# [TASK DESCRIPTION]
Every entry needs to appear again exactly as written below.

# [EXERCISE MATERIALS]
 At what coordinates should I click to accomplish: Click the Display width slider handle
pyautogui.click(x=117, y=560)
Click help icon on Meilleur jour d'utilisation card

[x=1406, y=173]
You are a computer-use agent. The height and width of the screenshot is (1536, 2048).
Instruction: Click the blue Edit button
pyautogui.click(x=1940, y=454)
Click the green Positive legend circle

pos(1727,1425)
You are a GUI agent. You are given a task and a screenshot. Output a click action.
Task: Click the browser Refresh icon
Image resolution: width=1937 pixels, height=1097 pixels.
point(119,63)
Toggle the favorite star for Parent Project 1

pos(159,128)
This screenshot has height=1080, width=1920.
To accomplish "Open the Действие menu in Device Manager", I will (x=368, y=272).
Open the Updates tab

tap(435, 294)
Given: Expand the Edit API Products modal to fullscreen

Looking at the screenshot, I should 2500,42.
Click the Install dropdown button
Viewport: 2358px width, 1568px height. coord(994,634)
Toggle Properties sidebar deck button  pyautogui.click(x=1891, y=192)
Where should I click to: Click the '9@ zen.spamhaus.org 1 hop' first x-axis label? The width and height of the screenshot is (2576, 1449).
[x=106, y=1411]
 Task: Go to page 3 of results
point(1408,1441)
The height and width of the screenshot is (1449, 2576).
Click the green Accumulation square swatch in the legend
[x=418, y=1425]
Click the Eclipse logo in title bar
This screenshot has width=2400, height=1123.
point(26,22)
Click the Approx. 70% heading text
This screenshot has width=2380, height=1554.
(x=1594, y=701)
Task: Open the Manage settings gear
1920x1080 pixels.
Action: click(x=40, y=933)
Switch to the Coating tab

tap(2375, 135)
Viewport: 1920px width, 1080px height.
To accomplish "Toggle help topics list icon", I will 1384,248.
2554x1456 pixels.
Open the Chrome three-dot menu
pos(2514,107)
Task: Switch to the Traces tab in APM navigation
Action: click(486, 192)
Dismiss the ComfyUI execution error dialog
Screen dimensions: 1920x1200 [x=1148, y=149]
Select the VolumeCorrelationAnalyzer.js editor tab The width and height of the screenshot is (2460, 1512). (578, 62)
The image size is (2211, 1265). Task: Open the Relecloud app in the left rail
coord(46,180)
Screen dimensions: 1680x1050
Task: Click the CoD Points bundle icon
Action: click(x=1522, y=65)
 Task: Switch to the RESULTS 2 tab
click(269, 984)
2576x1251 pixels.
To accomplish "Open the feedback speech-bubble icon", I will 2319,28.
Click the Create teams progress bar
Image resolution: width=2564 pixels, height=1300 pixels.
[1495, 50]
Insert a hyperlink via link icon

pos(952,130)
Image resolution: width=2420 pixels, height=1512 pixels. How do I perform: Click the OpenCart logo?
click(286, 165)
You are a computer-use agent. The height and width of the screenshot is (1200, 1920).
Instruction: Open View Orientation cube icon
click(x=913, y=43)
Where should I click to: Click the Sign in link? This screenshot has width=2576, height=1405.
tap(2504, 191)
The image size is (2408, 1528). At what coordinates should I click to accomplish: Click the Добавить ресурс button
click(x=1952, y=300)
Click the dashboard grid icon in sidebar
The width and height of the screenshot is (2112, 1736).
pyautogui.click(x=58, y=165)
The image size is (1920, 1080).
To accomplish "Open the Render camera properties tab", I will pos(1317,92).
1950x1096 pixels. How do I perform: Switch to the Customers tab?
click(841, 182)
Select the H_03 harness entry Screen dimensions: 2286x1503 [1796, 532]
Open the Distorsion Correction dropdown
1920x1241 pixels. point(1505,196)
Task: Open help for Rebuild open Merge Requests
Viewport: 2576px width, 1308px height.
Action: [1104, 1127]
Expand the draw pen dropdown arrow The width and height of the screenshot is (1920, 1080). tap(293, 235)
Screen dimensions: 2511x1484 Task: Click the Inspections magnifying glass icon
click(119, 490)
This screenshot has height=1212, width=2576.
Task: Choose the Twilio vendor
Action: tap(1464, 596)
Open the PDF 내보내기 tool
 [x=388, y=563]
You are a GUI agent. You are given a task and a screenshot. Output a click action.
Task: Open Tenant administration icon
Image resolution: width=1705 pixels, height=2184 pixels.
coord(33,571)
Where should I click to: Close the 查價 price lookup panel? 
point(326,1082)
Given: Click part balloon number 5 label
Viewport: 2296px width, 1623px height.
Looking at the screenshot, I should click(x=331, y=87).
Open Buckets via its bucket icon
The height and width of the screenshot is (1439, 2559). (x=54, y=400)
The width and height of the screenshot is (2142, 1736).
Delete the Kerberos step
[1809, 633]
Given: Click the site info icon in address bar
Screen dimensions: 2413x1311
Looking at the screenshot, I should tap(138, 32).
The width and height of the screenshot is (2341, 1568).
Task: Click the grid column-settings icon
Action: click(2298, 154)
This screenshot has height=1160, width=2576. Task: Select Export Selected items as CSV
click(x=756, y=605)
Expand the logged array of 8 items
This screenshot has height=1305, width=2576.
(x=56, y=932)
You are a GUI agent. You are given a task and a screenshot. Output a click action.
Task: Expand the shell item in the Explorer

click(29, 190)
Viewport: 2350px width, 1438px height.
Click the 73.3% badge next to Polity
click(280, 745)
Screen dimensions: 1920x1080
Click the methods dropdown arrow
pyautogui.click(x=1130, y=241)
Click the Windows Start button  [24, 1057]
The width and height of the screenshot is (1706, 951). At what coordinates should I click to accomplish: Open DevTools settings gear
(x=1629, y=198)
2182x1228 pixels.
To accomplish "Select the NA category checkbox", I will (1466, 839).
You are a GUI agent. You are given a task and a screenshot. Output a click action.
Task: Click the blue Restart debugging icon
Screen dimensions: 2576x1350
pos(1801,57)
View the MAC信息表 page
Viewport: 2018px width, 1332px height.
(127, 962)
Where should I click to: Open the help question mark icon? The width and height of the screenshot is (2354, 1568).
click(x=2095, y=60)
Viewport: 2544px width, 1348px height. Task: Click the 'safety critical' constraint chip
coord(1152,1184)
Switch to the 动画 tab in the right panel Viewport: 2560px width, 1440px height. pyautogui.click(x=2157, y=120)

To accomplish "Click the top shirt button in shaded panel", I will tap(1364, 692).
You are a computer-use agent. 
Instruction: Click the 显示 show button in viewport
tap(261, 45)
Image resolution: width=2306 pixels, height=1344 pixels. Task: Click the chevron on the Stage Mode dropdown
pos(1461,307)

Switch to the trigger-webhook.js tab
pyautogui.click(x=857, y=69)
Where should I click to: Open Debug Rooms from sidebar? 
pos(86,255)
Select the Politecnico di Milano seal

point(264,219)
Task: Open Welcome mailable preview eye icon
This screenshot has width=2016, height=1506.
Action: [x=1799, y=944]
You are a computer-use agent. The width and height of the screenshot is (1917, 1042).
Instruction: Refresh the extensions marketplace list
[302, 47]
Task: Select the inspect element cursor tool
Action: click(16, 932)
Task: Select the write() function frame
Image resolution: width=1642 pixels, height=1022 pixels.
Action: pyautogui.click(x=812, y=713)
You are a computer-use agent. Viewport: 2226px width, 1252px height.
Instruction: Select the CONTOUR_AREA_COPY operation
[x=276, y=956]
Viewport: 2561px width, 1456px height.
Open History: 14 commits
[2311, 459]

# [SOLUTION FOR THIS PROBLEM]
 At what coordinates should I click to accomplish: Click the Display width slider handle
pyautogui.click(x=117, y=560)
Click help icon on Meilleur jour d'utilisation card

[x=1406, y=173]
You are a computer-use agent. The height and width of the screenshot is (1536, 2048).
Instruction: Click the blue Edit button
pyautogui.click(x=1940, y=454)
Click the green Positive legend circle

pos(1727,1425)
You are a GUI agent. You are given a task and a screenshot. Output a click action.
Task: Click the browser Refresh icon
Image resolution: width=1937 pixels, height=1097 pixels.
point(119,63)
Toggle the favorite star for Parent Project 1

pos(159,128)
This screenshot has height=1080, width=1920.
To accomplish "Open the Действие menu in Device Manager", I will (x=368, y=272).
Open the Updates tab

tap(435, 294)
Given: Expand the Edit API Products modal to fullscreen

Looking at the screenshot, I should 2500,42.
Click the Install dropdown button
Viewport: 2358px width, 1568px height. coord(994,634)
Toggle Properties sidebar deck button  pyautogui.click(x=1891, y=192)
Where should I click to: Click the '9@ zen.spamhaus.org 1 hop' first x-axis label? The width and height of the screenshot is (2576, 1449).
[x=106, y=1411]
 Task: Go to page 3 of results
point(1408,1441)
The height and width of the screenshot is (1449, 2576).
Click the green Accumulation square swatch in the legend
[x=418, y=1425]
Click the Eclipse logo in title bar
This screenshot has width=2400, height=1123.
point(26,22)
Click the Approx. 70% heading text
This screenshot has width=2380, height=1554.
(x=1594, y=701)
Task: Open the Manage settings gear
1920x1080 pixels.
Action: click(x=40, y=933)
Switch to the Coating tab

tap(2375, 135)
Viewport: 1920px width, 1080px height.
To accomplish "Toggle help topics list icon", I will 1384,248.
2554x1456 pixels.
Open the Chrome three-dot menu
pos(2514,107)
Task: Switch to the Traces tab in APM navigation
Action: click(486, 192)
Dismiss the ComfyUI execution error dialog
Screen dimensions: 1920x1200 [x=1148, y=149]
Select the VolumeCorrelationAnalyzer.js editor tab The width and height of the screenshot is (2460, 1512). (578, 62)
The image size is (2211, 1265). Task: Open the Relecloud app in the left rail
coord(46,180)
Screen dimensions: 1680x1050
Task: Click the CoD Points bundle icon
Action: click(x=1522, y=65)
 Task: Switch to the RESULTS 2 tab
click(269, 984)
2576x1251 pixels.
To accomplish "Open the feedback speech-bubble icon", I will 2319,28.
Click the Create teams progress bar
Image resolution: width=2564 pixels, height=1300 pixels.
[1495, 50]
Insert a hyperlink via link icon

pos(952,130)
Image resolution: width=2420 pixels, height=1512 pixels. How do I perform: Click the OpenCart logo?
click(286, 165)
You are a computer-use agent. The height and width of the screenshot is (1200, 1920).
Instruction: Open View Orientation cube icon
click(x=913, y=43)
Where should I click to: Click the Sign in link? This screenshot has width=2576, height=1405.
tap(2504, 191)
The image size is (2408, 1528). At what coordinates should I click to accomplish: Click the Добавить ресурс button
click(x=1952, y=300)
Click the dashboard grid icon in sidebar
The width and height of the screenshot is (2112, 1736).
pyautogui.click(x=58, y=165)
The image size is (1920, 1080).
To accomplish "Open the Render camera properties tab", I will pos(1317,92).
1950x1096 pixels. How do I perform: Switch to the Customers tab?
click(841, 182)
Select the H_03 harness entry Screen dimensions: 2286x1503 [1796, 532]
Open the Distorsion Correction dropdown
1920x1241 pixels. point(1505,196)
Task: Open help for Rebuild open Merge Requests
Viewport: 2576px width, 1308px height.
Action: [1104, 1127]
Expand the draw pen dropdown arrow The width and height of the screenshot is (1920, 1080). tap(293, 235)
Screen dimensions: 2511x1484 Task: Click the Inspections magnifying glass icon
click(119, 490)
This screenshot has height=1212, width=2576.
Task: Choose the Twilio vendor
Action: tap(1464, 596)
Open the PDF 내보내기 tool
 [x=388, y=563]
You are a GUI agent. You are given a task and a screenshot. Output a click action.
Task: Open Tenant administration icon
Image resolution: width=1705 pixels, height=2184 pixels.
coord(33,571)
Where should I click to: Close the 查價 price lookup panel? 
point(326,1082)
Given: Click part balloon number 5 label
Viewport: 2296px width, 1623px height.
Looking at the screenshot, I should click(x=331, y=87).
Open Buckets via its bucket icon
The height and width of the screenshot is (1439, 2559). (x=54, y=400)
The width and height of the screenshot is (2142, 1736).
Delete the Kerberos step
[1809, 633]
Given: Click the site info icon in address bar
Screen dimensions: 2413x1311
Looking at the screenshot, I should tap(138, 32).
The width and height of the screenshot is (2341, 1568).
Task: Click the grid column-settings icon
Action: click(2298, 154)
This screenshot has height=1160, width=2576. Task: Select Export Selected items as CSV
click(x=756, y=605)
Expand the logged array of 8 items
This screenshot has height=1305, width=2576.
(x=56, y=932)
You are a GUI agent. You are given a task and a screenshot. Output a click action.
Task: Expand the shell item in the Explorer

click(29, 190)
Viewport: 2350px width, 1438px height.
Click the 73.3% badge next to Polity
click(280, 745)
Screen dimensions: 1920x1080
Click the methods dropdown arrow
pyautogui.click(x=1130, y=241)
Click the Windows Start button  [24, 1057]
The width and height of the screenshot is (1706, 951). At what coordinates should I click to accomplish: Open DevTools settings gear
(x=1629, y=198)
2182x1228 pixels.
To accomplish "Select the NA category checkbox", I will (1466, 839).
You are a GUI agent. You are given a task and a screenshot. Output a click action.
Task: Click the blue Restart debugging icon
Screen dimensions: 2576x1350
pos(1801,57)
View the MAC信息表 page
Viewport: 2018px width, 1332px height.
(127, 962)
Where should I click to: Open the help question mark icon? The width and height of the screenshot is (2354, 1568).
click(x=2095, y=60)
Viewport: 2544px width, 1348px height. Task: Click the 'safety critical' constraint chip
coord(1152,1184)
Switch to the 动画 tab in the right panel Viewport: 2560px width, 1440px height. pyautogui.click(x=2157, y=120)

To accomplish "Click the top shirt button in shaded panel", I will tap(1364, 692).
You are a computer-use agent. 
Instruction: Click the 显示 show button in viewport
tap(261, 45)
Image resolution: width=2306 pixels, height=1344 pixels. Task: Click the chevron on the Stage Mode dropdown
pos(1461,307)

Switch to the trigger-webhook.js tab
pyautogui.click(x=857, y=69)
Where should I click to: Open Debug Rooms from sidebar? 
pos(86,255)
Select the Politecnico di Milano seal

point(264,219)
Task: Open Welcome mailable preview eye icon
This screenshot has width=2016, height=1506.
Action: [x=1799, y=944]
You are a computer-use agent. The width and height of the screenshot is (1917, 1042).
Instruction: Refresh the extensions marketplace list
[302, 47]
Task: Select the inspect element cursor tool
Action: click(16, 932)
Task: Select the write() function frame
Image resolution: width=1642 pixels, height=1022 pixels.
Action: pyautogui.click(x=812, y=713)
You are a computer-use agent. Viewport: 2226px width, 1252px height.
Instruction: Select the CONTOUR_AREA_COPY operation
[x=276, y=956]
Viewport: 2561px width, 1456px height.
Open History: 14 commits
[2311, 459]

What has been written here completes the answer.